When ThinkPlace was asked to help design a mental health digital assistant, we took a human-centered approach that brought together the views of potential users, digital experts and government officials and included them at all stages of the design process. The outcome? An inclusive, well-resourced AI product that supports users in ways that are tailored for them. 

It makes for harder work but the result is worth it. Some of the questions we tackled were:

  • How might we provide relevant resources whilst avoiding clinical diagnosis that is based on a few search terms users have entered? 

  • How might we cater to the very real triggers that would lead to users asking for assistance? 

  • How might we augment the digital assistant in real terms so that users have access to another person who can help? 

  • How might we pace users through questions before providing answers? 

  • How might the digital assistant take time to understand the complexity of the situation before providing answers? 

  • How might we provide similar functionality to remote users who may have little access to the internet or those who live in close-knit communities where privacy and confidentiality are more of a concern?

  • How might we use the digital assistant only in situations where it can add value? 

  • How do we ensure that the automated systems and services of the future do not replicate the same biases as those of the past (and present)? 

At ThinkPlace, we have a huge amount of experience and expertise at global, national and local levels, designing and applying technologies in complex systems for social impact.

We also have a clear focus on ethics. All of our projects go through an ethics screen led by our Chief Ethicist. All must show that they are contributing to a better world, in line with our adoption of the United Nations’ Sustainable Development Goals. 

As we expand our business into emerging technologies, harnessing our skills and expertise in this rapidly-emerging area, we are bringing all of that experience to bear. 

It is a much-needed voice. 

As designers, there is one thing we should never lose sight of. Each application of an emerging technology exists in a context, as part of a complex system, and it is used or navigated by actual people.

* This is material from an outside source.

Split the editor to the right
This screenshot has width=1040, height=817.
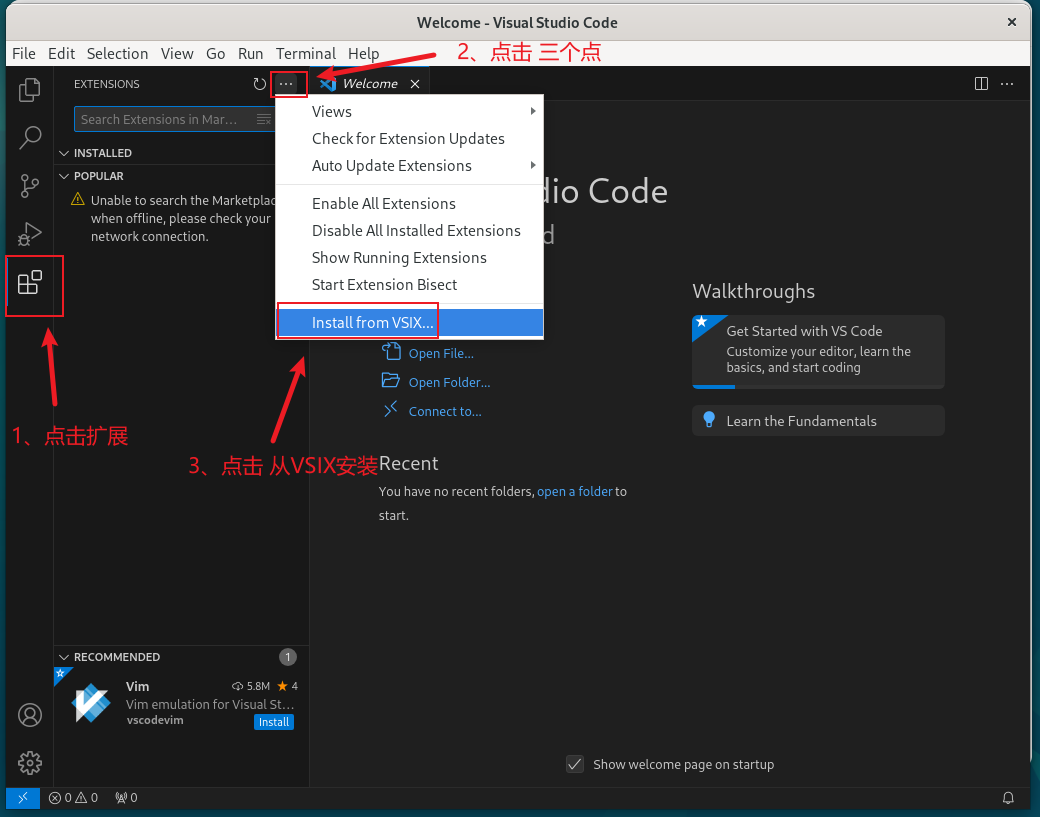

Although emerging technologies might replace human actors in some domains and free them up to focus on high-value problems, this should not remove the need for human-centred design.

That’s why we are so excited to be operating as designers in the field of emerging technologies. If you are running a large organisation and you aren’t planning for the rise of the robots, then you’d want to start doing so. But if you’re planning for emerging technologies in a way that isn’t human-centered, then you could be doomed to make a big mistake. 

Humans aren’t just under-rated, you see. They need to be at the core of everything we design.